Peu relayé médiatiquement, le sommet du DICE durant lequel de grandes figures du monde du développement se succèdent est pourtant riche d’enseignement. L’intervention d’Alexey Pajtinov accompagné de son partenaire de toujours Henk Rogers nous instruit un peu plus, malgré l’abondante littérature qui lui est consacrée, sur les tenants et aboutissants de la création et de la commercialisation mouvementée du légendaire Tétris. S’il se définit professionnellement comme chercheur en informatique, l’homme éprouve une faiblesse en faveur « des petites badineries telles que les puzzles et énigmes ». Sa création originelle est née de la volonté de transposer des pièces de pentomino dans le monde informatique dans des conditions rudimentaire...
 
L’appétit de sociétés nord-américaines (Atari, NoA...) pressées de conclure un contrat en or avec lui poussa l’homme à s’initier à l’épreuve redoutable de la négociation commerciale.

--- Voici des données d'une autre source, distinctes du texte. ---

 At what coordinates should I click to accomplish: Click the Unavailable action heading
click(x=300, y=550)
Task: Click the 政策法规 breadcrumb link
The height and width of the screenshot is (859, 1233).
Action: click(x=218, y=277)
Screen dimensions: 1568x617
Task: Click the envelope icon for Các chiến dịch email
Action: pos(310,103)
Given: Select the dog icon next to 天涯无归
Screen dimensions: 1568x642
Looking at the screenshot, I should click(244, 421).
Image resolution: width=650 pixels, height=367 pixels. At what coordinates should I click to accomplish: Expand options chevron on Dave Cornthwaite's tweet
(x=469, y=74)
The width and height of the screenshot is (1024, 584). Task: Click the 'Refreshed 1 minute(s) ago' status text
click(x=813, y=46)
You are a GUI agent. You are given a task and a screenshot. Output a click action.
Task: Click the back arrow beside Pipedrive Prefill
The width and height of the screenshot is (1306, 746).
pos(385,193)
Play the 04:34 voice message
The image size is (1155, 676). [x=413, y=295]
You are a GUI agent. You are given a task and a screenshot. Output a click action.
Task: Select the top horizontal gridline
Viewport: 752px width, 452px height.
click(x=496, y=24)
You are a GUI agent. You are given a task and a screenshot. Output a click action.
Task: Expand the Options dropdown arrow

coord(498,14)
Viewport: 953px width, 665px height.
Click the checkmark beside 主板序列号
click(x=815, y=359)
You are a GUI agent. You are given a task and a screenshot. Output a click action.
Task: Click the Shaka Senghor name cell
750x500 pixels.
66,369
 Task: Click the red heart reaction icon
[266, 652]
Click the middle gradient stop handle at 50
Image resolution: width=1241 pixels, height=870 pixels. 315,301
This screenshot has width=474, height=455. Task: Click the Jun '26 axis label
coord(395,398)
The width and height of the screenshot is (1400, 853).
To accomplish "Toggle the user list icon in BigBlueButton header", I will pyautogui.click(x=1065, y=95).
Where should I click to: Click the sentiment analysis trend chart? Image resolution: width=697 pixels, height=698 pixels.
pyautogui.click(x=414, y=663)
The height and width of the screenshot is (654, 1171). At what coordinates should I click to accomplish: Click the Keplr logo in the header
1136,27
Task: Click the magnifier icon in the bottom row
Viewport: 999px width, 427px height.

En 1988, Henk Rogers était alors un modeste game designer qui au détour de ses déambulations dans les allées du CES tombe sur une démonstration d’un petit jeu dont il perçoit le formidable potentiel commercial. À son initiative personnelle, il partit pour la Russie afin d’arracher la précieuse licence à A. Pajtinov. « La veille de notre rencontre, on m’a informé qu’un petit homme d’affaires rond comme une pomme de terre souhaitait me rendre visite, révèle Pajtinov. Lorsque nous nous sommes mis à échanger quelques mots, je réalisais que je rencontrais pour la première fois un concepteur de jeu. La connaissance du monde de la programmation, la passion du jeu, c’est quelque chose qui déborde de votre personnalité. Bien qu’entourés de tristes bureaucrates, nous sommes rapidement devenus complices ».
 
Une série de sauts d’obstacles attendaient H. Rogers. Se lier d’une amitié sincère avec le créateur est une chose, décrocher les droits d’exploitation avec ses supérieurs en est une autre. Et quand l’équipement téléphonique rudimentaire de l’époque soviétique s’ajoute à ces difficultés : « Il fallait que je reste assis près du téléphone pendant huit heures pour entendre dire “votre appel pourrait venir à tout moment”, merci au mécanisme de connexion passéiste de l’opérateur russe chargé de transmettre les appels internationaux [...] j’attendais une réponse de mon avocat habitant au Japon [...] un contrat limité à 20 pages, dénué de terme technique. J’ai explicité chaque mot [...] un jour plus tard, je décrochais le meilleur accord que l’industrie ait jamais connu ».
 
De retour aux États-Unis, Rogers devait convaincre Nintendo de préserver certaines de ses prérogatives de l’édition Game Boy par le bluff. « J’ai déclaré à Nintendo que les Russes étaient des négociateurs très scrupuleux ». Diverses dispositions prises par le constructeur heurtaient les intérêts du game designer. Ce dernier avait en effet injecté deux millions de dollars par apport personnel en plus de l’emprunt contracté auprès de sa belle famille afin de financer la production du jeu sur la console de poche de Nintendo. « Je m’excuse auprès de vous tous qui avez joué à la version Game Boy de Tétris, j’ai forcé Nintendo à afficher mon droit d’auteur (le nom de sa société) pendant quatre secondes » s’amuse Rogers.
 
Pajitnov rappelle une période douloureuse de cette phase de négociation des droits d’exploitation commerciale : « J’ai été menacé de prison par le gouvernement soviétique dans le cas où j’acceptais de signer [...], mais Rogers m’a beaucoup aidé ». Le chercheur en informatique fuit clandestinement son pays pour s’exiler aux États-Unis. Ce n’est que plus tard en 1996 que l’ensemble des droits intellectuels revient à Pajitnov sans les précieuses royalties le dédommageant de la spoliation dont il a été victime.